The POWER+ plan—which stands for Partnerships for Opportunity and Workforce and Economic Revitalization—has four main pillars:

  • Provides $1 billion to coal states with abandoned mine lands and polluted waters in need of remediation.
  • Reforms healthcare and pension plans for about 100,000 coal mine workers.
  • Allocates about $70 million to provide job training, create new employment opportunities, clean up contaminated sites and help reinvigorate coal economies through the Department of Agriculture, Environmental Protection Agency, Department of Labor, Appalachian Regional Commission and other agencies.
  • Provides $2 billion in tax credits to utilities that invest in carbon capture technology.

The $1 billion in funds to reclaim abandoned mine lands provides the largest infusion of cash and has the most potential to boost the economy of coal communities. The plan proposes to dole out the $1 billion over five years to states with abandoned coal mines, and the funds are to be allocated by the Department of Interior’s Office of Surface Mining, Reclamation and Enforcement.

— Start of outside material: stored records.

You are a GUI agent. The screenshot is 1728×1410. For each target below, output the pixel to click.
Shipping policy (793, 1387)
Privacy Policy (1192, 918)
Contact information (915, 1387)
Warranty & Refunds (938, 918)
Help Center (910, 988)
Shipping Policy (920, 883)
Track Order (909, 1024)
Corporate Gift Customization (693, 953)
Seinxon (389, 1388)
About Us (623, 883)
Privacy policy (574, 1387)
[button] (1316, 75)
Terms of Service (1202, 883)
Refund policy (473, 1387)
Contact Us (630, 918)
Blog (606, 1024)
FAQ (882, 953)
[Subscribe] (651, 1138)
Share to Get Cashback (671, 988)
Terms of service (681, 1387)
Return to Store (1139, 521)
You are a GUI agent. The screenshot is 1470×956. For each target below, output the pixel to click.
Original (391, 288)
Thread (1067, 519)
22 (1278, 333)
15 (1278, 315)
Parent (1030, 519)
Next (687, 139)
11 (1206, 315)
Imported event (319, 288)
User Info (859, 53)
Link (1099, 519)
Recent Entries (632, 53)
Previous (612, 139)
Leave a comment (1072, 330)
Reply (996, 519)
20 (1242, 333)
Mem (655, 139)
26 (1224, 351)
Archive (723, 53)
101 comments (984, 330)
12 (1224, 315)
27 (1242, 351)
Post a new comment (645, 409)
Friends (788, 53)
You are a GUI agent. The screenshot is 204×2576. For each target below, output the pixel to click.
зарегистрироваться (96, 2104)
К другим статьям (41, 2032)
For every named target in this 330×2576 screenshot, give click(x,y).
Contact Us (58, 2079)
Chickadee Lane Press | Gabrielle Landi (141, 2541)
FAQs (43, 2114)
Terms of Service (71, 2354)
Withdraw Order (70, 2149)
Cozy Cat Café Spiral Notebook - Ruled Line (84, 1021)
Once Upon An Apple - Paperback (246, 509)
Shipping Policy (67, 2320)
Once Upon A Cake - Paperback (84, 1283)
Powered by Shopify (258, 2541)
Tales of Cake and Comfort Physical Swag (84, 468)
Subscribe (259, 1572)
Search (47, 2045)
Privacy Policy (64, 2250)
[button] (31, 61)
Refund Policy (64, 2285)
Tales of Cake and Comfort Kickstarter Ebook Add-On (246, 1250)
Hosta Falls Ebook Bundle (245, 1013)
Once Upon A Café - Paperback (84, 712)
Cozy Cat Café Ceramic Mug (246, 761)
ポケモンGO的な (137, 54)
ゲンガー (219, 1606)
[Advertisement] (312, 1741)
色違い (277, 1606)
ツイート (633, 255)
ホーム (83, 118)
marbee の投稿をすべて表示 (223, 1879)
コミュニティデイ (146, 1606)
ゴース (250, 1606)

The agency is required to collect taxes from the coal mining industry and then distribute the money to affected coal towns to help pay for the cleanup of mine lands under a 1977 law. Part of the funds would also be used to finance mine workers’ healthcare benefits.

Currently, the fund has accrued $2.5 billion in industry taxes, but the agency cannot allocate the money before 2023 without approval from Congress. The Obama administration’s POWER+ plan would accelerate this process and move $1 billion from this fund to states ahead of schedule.

“We’re very optimistic about the [POWER+] proposal,” said Earl Gohl, the federal co-chair of the Appalachian Regional Commission. Gohl said his agency has “very strong relationships” with Congress and that he is confident they would be in a good position to help Appalachian communities next year.

So far, two appropriation bills—submitted by subcommittees with jurisdiction over the Department of Interior and Department of Commerce—include funds to relieve distressed coal communities. One bill proposes to provide $30 million to three Appalachian states in the deepest distress—far less than the $3 billion package proposed by the White House—to help with community and economic development. The funds will go to Kentucky, West Virginia and Pennsylvania. Other Appalachian states such as Virginia and Tennessee, which are also facing economic hardships, will not receive any support through the bill.

Danielle Smoot, the communications director for Rogers’ office, said it is waiting for specific language on the POWER+ proposal from the White House to include in future versions of the bill.

The White House spokesperson said it is working closely with Rogers and other members of Congress on the abandoned mine land portion of the POWER+ plan.

Bill Price, a Sierra Club organizer based in West Virginia, where coal miningjobs have declined by 13 percent in the last three years, said that it “is not a time to be playing with politics.” Price said that with mines shutting down and the massive layoffs, people are very much afraid.

“We don’t have time to get hung up in gridlock,” he said. “We need this investment and we need it now.”